▸ TASK INSTRUCTIONS
Answer with the number of lines in the records that contain "will" and with nothing else.

▸ SOURCE MATERIAL
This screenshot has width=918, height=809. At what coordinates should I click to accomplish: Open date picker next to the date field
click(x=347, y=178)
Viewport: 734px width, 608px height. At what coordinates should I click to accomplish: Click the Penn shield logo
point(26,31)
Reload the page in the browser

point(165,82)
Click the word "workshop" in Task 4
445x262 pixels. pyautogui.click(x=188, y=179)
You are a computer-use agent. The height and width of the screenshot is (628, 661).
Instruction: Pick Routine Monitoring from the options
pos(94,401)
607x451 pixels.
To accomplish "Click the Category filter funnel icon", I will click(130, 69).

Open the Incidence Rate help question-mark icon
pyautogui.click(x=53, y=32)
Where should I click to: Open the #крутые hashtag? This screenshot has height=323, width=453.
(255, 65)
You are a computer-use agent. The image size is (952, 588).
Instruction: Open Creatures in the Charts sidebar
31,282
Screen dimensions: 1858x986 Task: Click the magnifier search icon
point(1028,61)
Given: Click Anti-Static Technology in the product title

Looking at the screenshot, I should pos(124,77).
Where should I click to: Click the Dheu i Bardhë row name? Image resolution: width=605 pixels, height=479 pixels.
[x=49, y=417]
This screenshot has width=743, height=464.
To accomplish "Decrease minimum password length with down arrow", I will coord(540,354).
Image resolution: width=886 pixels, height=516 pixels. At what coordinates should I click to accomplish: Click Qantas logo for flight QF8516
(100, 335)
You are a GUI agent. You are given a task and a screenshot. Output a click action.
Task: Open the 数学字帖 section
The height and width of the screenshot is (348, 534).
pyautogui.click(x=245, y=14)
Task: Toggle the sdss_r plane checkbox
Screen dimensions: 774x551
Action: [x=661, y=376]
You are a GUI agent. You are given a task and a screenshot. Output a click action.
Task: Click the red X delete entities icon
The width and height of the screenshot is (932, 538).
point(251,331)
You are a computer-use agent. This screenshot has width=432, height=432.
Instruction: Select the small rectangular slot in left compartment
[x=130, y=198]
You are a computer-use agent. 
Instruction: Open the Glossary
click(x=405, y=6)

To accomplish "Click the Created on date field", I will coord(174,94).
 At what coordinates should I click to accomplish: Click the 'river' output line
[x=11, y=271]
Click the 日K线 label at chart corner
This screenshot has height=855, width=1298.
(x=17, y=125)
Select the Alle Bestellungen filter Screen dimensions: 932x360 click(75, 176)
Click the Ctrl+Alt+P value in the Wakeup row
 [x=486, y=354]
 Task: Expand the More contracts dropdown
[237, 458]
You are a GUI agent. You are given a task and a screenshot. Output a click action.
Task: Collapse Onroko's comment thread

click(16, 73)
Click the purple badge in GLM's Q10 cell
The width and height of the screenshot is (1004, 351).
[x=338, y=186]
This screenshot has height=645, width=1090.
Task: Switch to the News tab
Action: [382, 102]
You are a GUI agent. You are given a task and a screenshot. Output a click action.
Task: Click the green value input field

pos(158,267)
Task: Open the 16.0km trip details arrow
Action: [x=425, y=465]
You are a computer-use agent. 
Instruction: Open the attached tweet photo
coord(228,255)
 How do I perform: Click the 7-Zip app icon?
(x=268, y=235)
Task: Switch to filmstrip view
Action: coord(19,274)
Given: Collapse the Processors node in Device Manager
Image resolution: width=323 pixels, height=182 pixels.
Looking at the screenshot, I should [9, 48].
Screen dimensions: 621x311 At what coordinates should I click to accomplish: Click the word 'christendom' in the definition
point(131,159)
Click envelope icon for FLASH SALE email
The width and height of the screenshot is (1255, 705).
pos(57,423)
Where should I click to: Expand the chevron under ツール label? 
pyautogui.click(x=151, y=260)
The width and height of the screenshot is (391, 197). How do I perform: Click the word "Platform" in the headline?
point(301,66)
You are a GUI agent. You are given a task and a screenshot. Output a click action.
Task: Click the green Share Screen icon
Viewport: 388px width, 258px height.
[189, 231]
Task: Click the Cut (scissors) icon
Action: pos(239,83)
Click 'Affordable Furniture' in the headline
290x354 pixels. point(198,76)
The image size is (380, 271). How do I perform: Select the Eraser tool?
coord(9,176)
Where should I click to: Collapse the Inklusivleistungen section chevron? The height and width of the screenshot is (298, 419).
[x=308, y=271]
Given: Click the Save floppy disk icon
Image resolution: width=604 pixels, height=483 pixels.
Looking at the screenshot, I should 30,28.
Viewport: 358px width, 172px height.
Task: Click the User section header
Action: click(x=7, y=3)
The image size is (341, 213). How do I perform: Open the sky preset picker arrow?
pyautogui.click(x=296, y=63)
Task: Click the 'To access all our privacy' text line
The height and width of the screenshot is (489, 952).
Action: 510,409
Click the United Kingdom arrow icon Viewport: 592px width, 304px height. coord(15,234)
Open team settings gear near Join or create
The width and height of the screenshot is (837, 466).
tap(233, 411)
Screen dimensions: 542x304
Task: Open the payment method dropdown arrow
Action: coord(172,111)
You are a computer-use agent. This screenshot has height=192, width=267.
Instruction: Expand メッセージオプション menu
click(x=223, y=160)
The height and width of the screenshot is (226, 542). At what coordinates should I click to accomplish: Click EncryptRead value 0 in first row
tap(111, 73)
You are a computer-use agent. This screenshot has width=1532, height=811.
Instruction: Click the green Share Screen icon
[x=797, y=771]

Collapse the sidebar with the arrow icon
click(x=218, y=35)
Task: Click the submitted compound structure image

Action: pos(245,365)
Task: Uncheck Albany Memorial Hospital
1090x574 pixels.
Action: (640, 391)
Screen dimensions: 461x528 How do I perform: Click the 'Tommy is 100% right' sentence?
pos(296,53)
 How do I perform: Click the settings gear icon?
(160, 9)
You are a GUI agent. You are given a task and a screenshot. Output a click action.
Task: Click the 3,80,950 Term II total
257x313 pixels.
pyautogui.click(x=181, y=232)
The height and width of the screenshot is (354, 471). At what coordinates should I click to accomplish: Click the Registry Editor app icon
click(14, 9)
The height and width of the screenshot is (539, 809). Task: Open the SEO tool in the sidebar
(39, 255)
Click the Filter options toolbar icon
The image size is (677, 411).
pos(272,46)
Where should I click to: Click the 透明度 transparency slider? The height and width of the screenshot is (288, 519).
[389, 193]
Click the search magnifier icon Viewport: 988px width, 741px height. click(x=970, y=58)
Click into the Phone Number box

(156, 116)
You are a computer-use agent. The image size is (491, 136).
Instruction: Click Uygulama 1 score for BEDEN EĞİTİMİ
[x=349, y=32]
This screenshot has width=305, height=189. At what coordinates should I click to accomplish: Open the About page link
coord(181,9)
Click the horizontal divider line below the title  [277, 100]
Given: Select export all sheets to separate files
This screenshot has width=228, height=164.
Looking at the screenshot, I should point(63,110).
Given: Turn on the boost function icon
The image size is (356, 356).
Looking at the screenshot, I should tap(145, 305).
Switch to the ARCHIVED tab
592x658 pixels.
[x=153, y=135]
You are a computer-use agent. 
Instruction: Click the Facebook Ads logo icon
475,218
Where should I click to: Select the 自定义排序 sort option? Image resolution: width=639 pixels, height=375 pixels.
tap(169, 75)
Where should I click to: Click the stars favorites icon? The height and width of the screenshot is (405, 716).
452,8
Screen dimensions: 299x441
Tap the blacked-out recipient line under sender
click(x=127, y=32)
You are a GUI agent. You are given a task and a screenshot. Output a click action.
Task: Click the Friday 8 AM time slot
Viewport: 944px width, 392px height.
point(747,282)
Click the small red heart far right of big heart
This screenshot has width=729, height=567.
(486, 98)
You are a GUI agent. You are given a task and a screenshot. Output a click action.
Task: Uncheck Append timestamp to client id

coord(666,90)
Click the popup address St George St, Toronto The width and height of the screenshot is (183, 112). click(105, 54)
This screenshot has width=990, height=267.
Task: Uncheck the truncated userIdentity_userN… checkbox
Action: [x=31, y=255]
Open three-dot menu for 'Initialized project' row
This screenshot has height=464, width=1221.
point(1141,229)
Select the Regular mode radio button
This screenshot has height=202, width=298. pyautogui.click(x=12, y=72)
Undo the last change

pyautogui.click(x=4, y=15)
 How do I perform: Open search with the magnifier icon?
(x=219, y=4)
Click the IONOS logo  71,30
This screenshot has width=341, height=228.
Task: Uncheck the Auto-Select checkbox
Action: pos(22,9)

▸ EXPECTED ANSWER
3